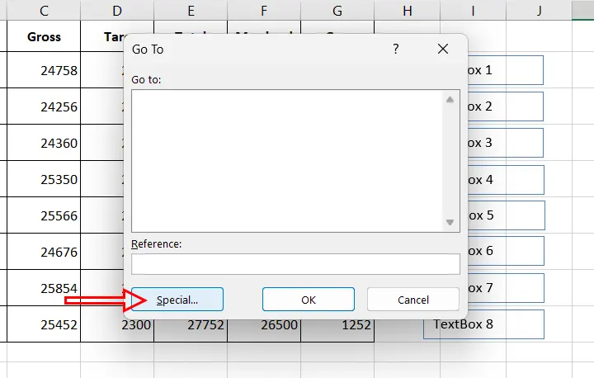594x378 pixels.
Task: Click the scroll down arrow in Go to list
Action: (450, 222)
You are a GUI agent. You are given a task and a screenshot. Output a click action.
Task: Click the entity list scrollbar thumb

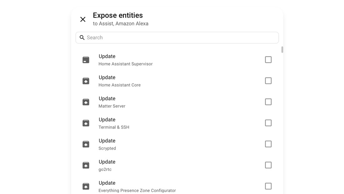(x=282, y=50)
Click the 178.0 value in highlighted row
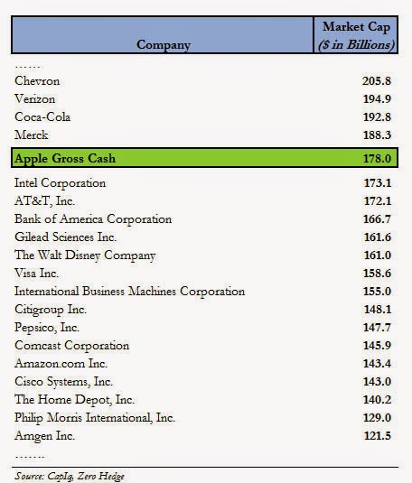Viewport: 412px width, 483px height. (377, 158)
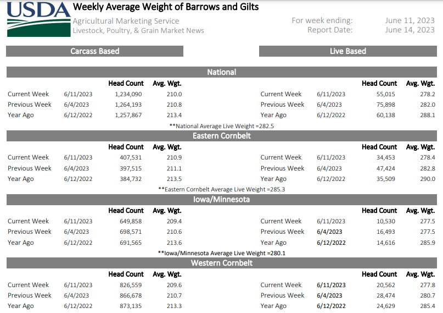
|---|
● **DESCRIPTION OF THE TASK**:
Copy out every line of the material above word for word, leaving out the pictures.

● **SOLUTION BELOW**:
594x378 pixels.
Task: Click the scroll down arrow in Go to list
Action: (450, 222)
You are a GUI agent. You are given a task and a screenshot. Output a click action.
Task: Click the entity list scrollbar thumb

(x=282, y=50)
Click the 178.0 value in highlighted row
Viewport: 412px width, 483px height. (377, 158)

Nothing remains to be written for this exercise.